El técnico que le tocó a Palacio, al llegar a la Calle Real, donde vivía Santica con su esposa Laura, saludó efusivamente: 
—Buenos días...—dijo el técnico. 
—Buenos sean, «blanco»— respondió Santica, mientras desguindaba en el cuarto la hamaca azul con listones blancos y la dejaba colgada en el horcón, debajo de una calavera de venao de ocho puntas, donde calaba su sombrero indiano y el joloncito de las grapas y el martillo. 
—Don Santa…—continuó el técnico desde el quicio de la puerta—Venimos a notificarle que es política del municipio construir una letrina en el patio, de dos metros de largo por metro y medio de ancho y tres de profundidad, además debe hacerse de concreto vaciado en la parte de arriba, dejando un brocal con tapa de madera, con la finalidad que el vaho de excrementos y orines no fluya y perjudique el vecindario. 
Terminó el técnico, en forma docta, como quien acaba de exponer una cátedra de higiene. 
-—Bueno... —dijo Santica— Eso es verdad. Sí, señó, pero aquí en la casa no se necesita, pues sólo somos dos. 
 Y yo, todas las mañanas, en la huerta que tengo aquí cerca, para la salida de Hato Nuevo, después del Pozo Amores Nuevos, voy a ordeñá mis vacas, y es lo primero que hago detrás del motungo, el pupú, antes de comenzar la faena y eso no contamina ná. 
Y la otra que vive en la casa es Laura, que dicho sea de paso, es estítica y  evacúa unas cagarruticas resecas y duras, las que yo con mi  honda, las arrojo allá lejos, sin que perjudique a ninguno. 
El técnico no tuvo más remedio que regresar por donde vino a poner las quejas al alcalde…. 
Corrían los tiempos en que la junta organizadora de las Festividades Patronales,  a los músicos de las bandas de viento contratados para la temporada de  corralejas, los repartían entre los habitantes de mayor solvencia económica para que les dieran posada y  manutención. 
 Aquello era considerado como un honor que hacía la Junta a la familia. Uno de los músicos le tocó alojarse en casa de Don Santa. 
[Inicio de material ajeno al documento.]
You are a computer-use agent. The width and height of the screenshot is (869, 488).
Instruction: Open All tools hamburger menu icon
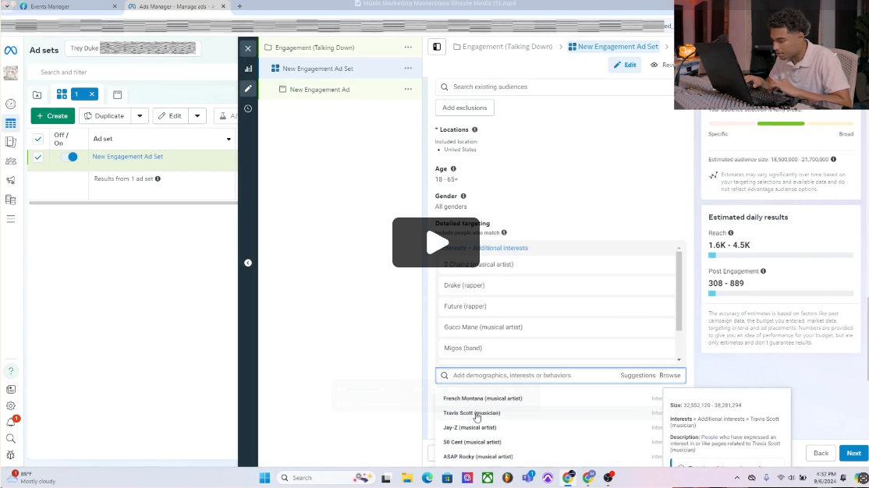pyautogui.click(x=10, y=219)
Al llegar el músico con su trompeta en una mano y en la otra una bolsa Alotero con el uniforme de la presentación; encontró a don Santa con unas hojas verdes de peralejo lijando unas cucharas de piquito. 

—Buenos días—dijo en tono zalamero el trompetista de la Banda 29 de Octubre de Caimito. 
—Buenos días. —respondió Don Santa. 

Y al darse cuenta que se trataba del músico, de inmediato gritó a su esposa sin hacer pasar a la visita. 

—Lauraaa… ya llegó el músico, hay que hacerle el almuerzo pues son más de las doce. 
Desde el cuarto, cerca de la puerta falsa, donde estaba remendando una camisa de seda azul, sentada en un mecedor, Laura respondió: 
—Santica, mijo, tú no has traído la carne, así que no hay nada que cocinar. 
Santica miró entonces hacia el patio y al ver debajo del ají pimiento a un viejo morrocoy comiendo hojitas de verdolaga, dijo a la mujer: 
—Entonces,  coge ese morrocoy y ponlo a ablandá… 
Al escuchar aquello el músico sin despedirse dio media vuelta y se retiró de la casa de Santica, cabizbajo, rascándose con una mano la cabeza y con la otra sobándose la barriga. 
A la media cuadra se devolvió por la trompeta y su bolsa Alotero, que había dejado en la puerta.